Luc BAWIN, Soustractions, Academia, 2020, 134 p., 14 € / ePub : 9.99 €, ISBN : 978-2-806-10514-1

luc bawin soutractionsC’est décidément tout l’art du romancier que de nourrir ses créations de sa propre expérience et, par la voie de l’écriture, de la métamorphoser en fiction pour lui donner corps et sens aux yeux de ses semblables. Luc Bawin est médecin et ses engagements professionnels et militants lui ont donné l’occasion de côtoyer le milieu de l’adoption et celui du soutien aux réfugiés, deux thématiques qu’il marie dans Soustractions, œuvre aux résonances multiples.

Gaëlle est une jeune femme qui s’interroge sur les conditions de sa naissance et revient sans cesse aux mêmes questions, ne se satisfaisant pas de la réponse de toujours qui lui est donnée, et du malaise évident qui entoure son arrivée par adoption dans une famille aimante. Alors qu’elle se remet d’un début de grossesse qui a mal tourné, elle se décide à interpeller sa mère adoptive qui se résout enfin à lui révéler l’identité de sa mère biologique. Un point de départ qui lui livre une pièce manquante de son histoire.

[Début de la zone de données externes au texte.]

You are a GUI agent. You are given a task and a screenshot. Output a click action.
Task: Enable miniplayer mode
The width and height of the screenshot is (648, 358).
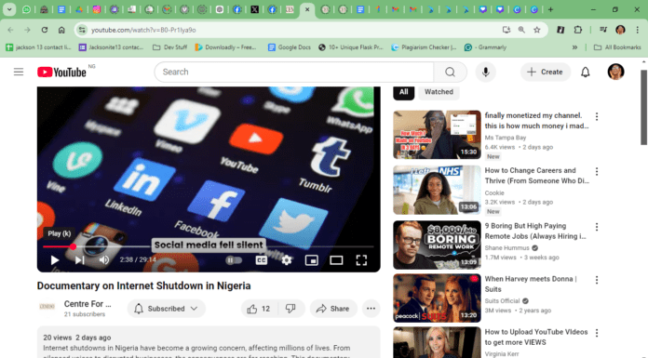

Tom est son compagnon, il est enseignant et est un homme engagé. Avec son ami Éric, il est de toutes les démarches pour un monde plus solidaire, il fait circuler des pétitions qui dénoncent la politique du gouvernement, notamment en matière d’asile. Son engagement est actif, et il passe notamment par l’hébergement chez lui de sans-papiers.

Arrivé chez eux, Younes profite de quelques jours de répit avant de reprendre la route en espérant rejoindre l’Angleterre pour y réaliser l’espoir des siens qui ont financé son voyage. Le jeune homme est bon cuisinier, il aime la musique, il observe ce jeune couple qui l’accueille tout ne mesurant ce qui les sépare.

Rapide, le roman prend successivement le point de vue de ses différents personnages pour mieux souligner la singularité de leur parcours, des questions qui les animent. Centrée sur son désir d’enfant en même temps que sur les mystères de ses origines, Gaëlle est aussi une créatrice. Dans son métier de coiffeuse, mais également dans sa passion d’aquarelliste. Avec Tom, elle a des projets communs, mais ce dernier est un être du dehors, dont elle partage les convictions. Younes mesure la générosité de ses hôtes tout en restant absorbé par l’horreur qu’il a fuie et les difficultés à surmonter.

Dans cette tranche de vie, chacun franchira des étapes, porté par une force vitale. Des êtres s’épaulent pour mieux repartir, sans que l’on sache trop qui est aidé ou aidant, car tous sont tournés vers demain. Les zones de souffrance demeurent sans prendre le dessus, le tout sans que l’on sombre dans la mièvrerie ni le moralisme qui menacent les romans ancrés dans les réalités sociales. L’écriture suit ce mouvement, elle est fluide et reste sobre quand elle dit l’intime, elle conserve les silences nécessaires. Le tout est rythmé par la pratique de l’aquarelle, cet art subtil  où rien ne se gomme, en écho au récit. Un roman abouti et riche, débordant d’humanité.